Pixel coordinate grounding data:
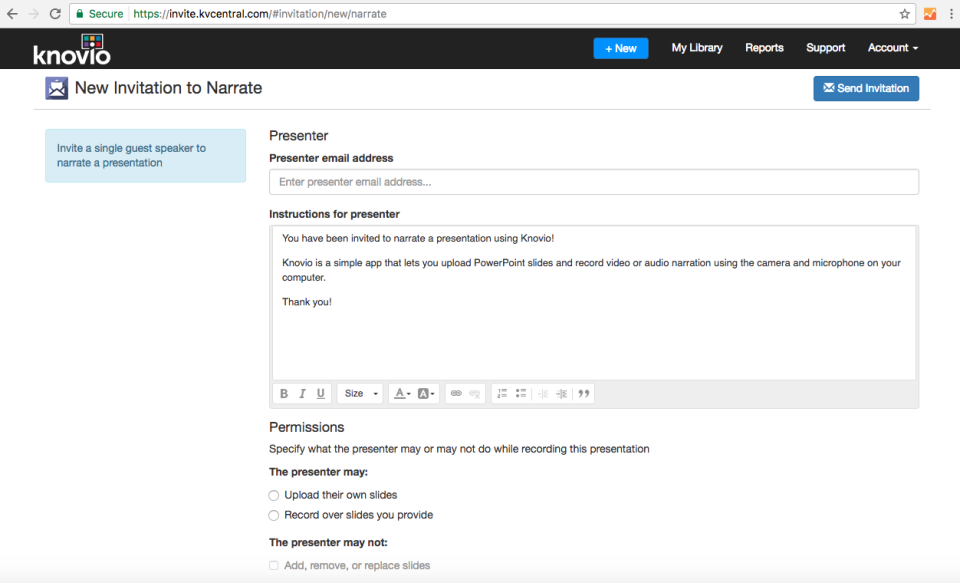Check 'Add, remove, or replace slides'
This screenshot has width=960, height=583.
(x=273, y=565)
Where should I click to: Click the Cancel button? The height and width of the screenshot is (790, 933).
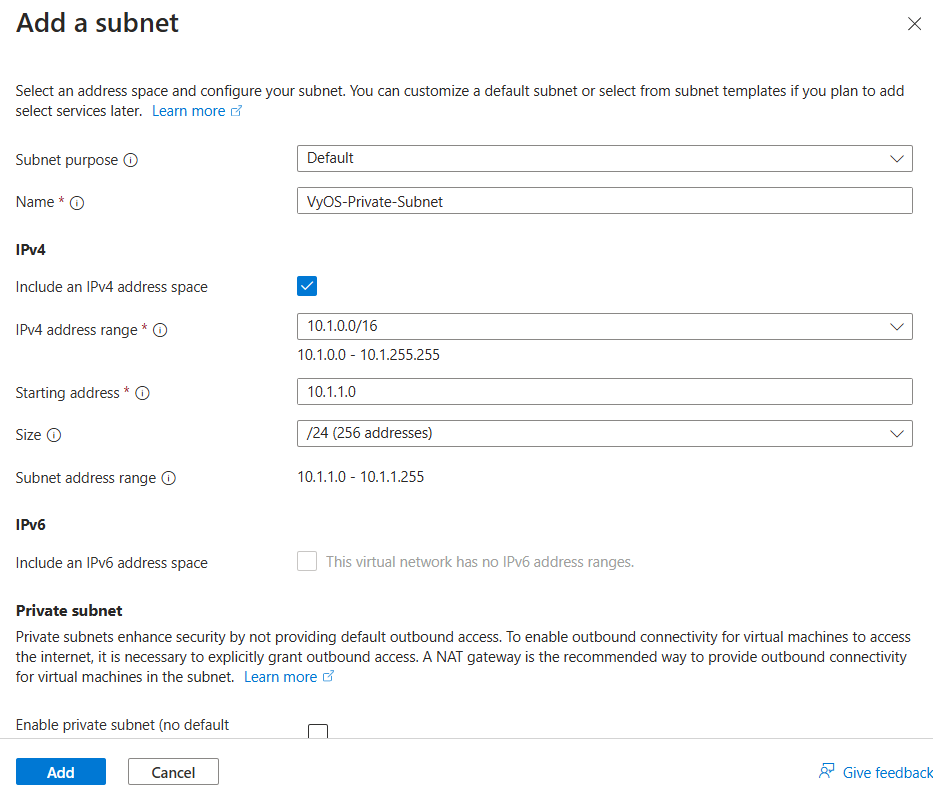pos(173,771)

▶ **About this task**:
Reproduce the lines from the line with "Where should I" through the last line of the entries exactly, including both ends and excluding pictures.

▶ **Task response**:
Where should I click to: Click the Cancel button? The height and width of the screenshot is (790, 933).
pos(173,771)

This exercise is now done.